WINDHOEK, Nov. 18, 2025 — Namibia may not fully benefit from South Africa’s plan to lower its inflation target, according to the Bank of Namibia, which warned that domestic price pressures, especially wage demands and rising utility costs, could blunt any positive spillovers.
In a statement released on Tuesday, the central bank said the high share of administered prices in Namibia’s inflation basket remains a major obstacle to matching South Africa’s expected disinflation. Administered prices include government-regulated costs such as water, electricity, and municipal services, which tend to rise faster and more rigidly than market-driven prices.
“The relatively high proportion of administered prices in Namibia’s inflation basket may limit the country from fully reaping the benefits of the envisaged lower inflation target set by South Africa,” the Bank of Namibia said.
Why South Africa’s Inflation Target Matters for Namibia
Because the Namibian dollar is pegged to the South African rand, Namibia often experiences similar inflation trends.
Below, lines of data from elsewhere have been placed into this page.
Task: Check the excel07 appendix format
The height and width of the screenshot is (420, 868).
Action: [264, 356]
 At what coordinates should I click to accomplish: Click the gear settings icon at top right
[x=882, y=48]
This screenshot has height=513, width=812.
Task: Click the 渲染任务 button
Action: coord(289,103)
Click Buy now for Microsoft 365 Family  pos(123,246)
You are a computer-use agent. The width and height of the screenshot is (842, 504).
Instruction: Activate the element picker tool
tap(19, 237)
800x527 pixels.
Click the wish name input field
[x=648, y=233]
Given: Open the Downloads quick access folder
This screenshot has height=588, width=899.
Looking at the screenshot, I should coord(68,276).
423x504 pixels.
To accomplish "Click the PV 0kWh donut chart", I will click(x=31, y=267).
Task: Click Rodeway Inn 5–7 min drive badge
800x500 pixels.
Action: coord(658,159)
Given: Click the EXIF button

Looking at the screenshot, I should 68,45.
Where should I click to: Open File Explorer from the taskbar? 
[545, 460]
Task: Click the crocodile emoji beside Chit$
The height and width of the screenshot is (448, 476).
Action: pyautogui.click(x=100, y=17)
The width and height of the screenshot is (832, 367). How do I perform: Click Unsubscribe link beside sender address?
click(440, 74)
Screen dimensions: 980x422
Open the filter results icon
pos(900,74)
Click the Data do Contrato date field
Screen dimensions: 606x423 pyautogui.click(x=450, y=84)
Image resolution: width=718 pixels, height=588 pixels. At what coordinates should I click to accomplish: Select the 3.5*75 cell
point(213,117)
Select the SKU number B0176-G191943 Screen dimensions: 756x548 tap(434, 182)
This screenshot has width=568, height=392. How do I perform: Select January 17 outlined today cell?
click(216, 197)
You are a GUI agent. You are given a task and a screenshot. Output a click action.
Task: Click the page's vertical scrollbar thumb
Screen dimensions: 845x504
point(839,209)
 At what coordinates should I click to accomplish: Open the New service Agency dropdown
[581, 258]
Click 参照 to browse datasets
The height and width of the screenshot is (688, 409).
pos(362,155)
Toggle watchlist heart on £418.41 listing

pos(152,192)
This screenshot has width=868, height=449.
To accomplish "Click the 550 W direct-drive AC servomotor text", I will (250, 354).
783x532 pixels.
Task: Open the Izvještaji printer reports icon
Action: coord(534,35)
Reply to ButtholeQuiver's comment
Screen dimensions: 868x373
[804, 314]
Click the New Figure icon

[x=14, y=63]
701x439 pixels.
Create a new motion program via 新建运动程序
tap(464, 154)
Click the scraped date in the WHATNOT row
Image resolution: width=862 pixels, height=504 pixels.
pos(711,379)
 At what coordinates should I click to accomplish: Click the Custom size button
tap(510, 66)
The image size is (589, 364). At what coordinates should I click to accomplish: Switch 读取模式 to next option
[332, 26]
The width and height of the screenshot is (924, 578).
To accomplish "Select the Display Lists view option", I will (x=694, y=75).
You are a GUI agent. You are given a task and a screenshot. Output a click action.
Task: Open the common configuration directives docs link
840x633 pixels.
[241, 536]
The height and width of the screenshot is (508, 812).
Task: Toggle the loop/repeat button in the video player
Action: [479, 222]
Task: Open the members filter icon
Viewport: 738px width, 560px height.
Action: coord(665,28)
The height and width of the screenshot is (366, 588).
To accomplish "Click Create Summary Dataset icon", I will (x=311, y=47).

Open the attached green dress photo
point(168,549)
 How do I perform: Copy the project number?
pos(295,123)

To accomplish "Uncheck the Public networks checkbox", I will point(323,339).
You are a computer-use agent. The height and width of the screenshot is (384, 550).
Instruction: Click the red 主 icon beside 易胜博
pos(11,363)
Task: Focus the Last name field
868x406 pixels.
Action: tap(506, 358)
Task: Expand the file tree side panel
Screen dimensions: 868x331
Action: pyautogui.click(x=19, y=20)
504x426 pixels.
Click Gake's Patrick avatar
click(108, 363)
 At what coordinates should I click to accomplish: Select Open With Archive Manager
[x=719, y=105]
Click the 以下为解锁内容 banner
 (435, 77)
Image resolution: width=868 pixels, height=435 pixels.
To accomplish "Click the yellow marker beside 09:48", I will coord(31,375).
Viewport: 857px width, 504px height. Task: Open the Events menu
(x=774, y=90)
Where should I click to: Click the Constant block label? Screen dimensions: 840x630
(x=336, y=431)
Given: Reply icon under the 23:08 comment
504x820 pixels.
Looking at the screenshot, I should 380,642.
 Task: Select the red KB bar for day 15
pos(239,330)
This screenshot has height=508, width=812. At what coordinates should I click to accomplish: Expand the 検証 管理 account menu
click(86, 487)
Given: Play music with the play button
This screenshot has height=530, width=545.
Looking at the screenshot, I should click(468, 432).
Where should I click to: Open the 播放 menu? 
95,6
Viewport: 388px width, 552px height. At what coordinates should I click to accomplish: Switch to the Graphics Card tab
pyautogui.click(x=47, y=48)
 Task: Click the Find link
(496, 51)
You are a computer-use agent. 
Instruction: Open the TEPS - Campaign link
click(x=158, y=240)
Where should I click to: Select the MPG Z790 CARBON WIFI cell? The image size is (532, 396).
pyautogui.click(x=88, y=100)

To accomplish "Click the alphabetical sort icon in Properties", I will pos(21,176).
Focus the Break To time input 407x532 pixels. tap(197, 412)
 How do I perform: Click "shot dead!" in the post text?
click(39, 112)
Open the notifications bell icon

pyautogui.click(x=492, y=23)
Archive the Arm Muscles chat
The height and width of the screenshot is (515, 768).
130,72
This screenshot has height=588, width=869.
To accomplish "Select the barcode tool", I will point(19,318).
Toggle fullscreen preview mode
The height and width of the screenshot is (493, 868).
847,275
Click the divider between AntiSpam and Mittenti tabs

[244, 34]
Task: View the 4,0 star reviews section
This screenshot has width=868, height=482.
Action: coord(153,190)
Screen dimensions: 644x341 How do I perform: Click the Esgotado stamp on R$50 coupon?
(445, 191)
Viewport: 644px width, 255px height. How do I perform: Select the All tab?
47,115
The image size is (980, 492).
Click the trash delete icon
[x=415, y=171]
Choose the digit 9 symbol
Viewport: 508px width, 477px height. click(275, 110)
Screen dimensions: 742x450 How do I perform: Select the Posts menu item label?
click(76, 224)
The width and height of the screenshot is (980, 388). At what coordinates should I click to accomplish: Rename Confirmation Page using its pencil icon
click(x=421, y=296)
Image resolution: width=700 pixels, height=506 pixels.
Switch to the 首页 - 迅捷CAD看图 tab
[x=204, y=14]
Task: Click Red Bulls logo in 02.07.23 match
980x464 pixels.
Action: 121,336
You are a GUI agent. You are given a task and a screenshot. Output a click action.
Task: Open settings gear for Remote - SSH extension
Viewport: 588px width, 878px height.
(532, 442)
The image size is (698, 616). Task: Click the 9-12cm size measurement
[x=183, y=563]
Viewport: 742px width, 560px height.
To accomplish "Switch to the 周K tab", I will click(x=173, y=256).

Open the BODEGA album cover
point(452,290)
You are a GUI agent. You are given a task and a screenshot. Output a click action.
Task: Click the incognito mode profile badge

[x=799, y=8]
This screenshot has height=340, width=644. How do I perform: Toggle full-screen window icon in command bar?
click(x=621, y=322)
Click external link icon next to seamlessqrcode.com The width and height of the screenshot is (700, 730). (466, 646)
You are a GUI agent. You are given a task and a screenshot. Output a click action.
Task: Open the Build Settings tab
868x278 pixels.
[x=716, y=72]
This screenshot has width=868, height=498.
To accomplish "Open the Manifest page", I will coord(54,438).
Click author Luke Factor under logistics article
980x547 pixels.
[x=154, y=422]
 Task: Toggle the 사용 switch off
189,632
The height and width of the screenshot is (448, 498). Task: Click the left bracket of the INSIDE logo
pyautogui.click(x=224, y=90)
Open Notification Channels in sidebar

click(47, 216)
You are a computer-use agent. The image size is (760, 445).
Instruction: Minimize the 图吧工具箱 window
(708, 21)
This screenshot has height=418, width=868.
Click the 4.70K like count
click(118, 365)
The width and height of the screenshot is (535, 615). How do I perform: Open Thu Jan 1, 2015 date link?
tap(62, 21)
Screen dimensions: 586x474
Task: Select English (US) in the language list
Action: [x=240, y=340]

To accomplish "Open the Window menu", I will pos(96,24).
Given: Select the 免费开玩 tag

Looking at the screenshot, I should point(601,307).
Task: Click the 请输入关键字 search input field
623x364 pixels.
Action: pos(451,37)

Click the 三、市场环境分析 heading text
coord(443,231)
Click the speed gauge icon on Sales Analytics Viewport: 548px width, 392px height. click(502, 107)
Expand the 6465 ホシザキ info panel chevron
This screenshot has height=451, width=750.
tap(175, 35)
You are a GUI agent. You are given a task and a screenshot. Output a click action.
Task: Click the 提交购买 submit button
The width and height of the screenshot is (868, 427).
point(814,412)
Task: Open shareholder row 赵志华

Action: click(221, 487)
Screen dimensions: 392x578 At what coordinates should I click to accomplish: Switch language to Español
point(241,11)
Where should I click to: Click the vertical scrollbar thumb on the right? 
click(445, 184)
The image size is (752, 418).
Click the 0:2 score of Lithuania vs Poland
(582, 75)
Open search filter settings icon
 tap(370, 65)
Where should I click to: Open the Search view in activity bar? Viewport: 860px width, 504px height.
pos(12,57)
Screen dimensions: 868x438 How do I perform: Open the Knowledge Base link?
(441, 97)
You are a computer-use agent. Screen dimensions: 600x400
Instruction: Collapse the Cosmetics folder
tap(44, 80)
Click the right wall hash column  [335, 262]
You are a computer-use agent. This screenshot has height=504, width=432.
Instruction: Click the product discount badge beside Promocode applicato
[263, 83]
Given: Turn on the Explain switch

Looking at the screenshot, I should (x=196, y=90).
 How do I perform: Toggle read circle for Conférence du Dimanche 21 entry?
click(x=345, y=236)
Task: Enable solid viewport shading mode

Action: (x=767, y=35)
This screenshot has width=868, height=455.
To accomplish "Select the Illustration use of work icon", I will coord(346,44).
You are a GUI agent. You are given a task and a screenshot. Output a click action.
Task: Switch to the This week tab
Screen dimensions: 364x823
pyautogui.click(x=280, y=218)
A lower inflation target in South Africa could ease imported price pressures, strengthen purchasing power, and support long-term interest-rate stability in Namibia.
But the central bank warned that local structural factors ; such as increases in electricity tariffs, water pricing, and wage settlements could undermine those benefits.
Plans to Rein in Domestic Price Pressures
To maintain price stability, the Bank of Namibia said it will work with key economic stakeholders to review how wages and administered prices drive inflation. The collaboration aims to slow inflationary momentum and ensure that Namibia can capture more of the gains from South Africa’s tighter inflation framework.
Economists say that if Namibia fails to contain regulated price increases, it may continue to experience higher inflation than its regional counterpart, potentially complicating monetary policy alignment, borrowing costs, and overall economic competitiveness.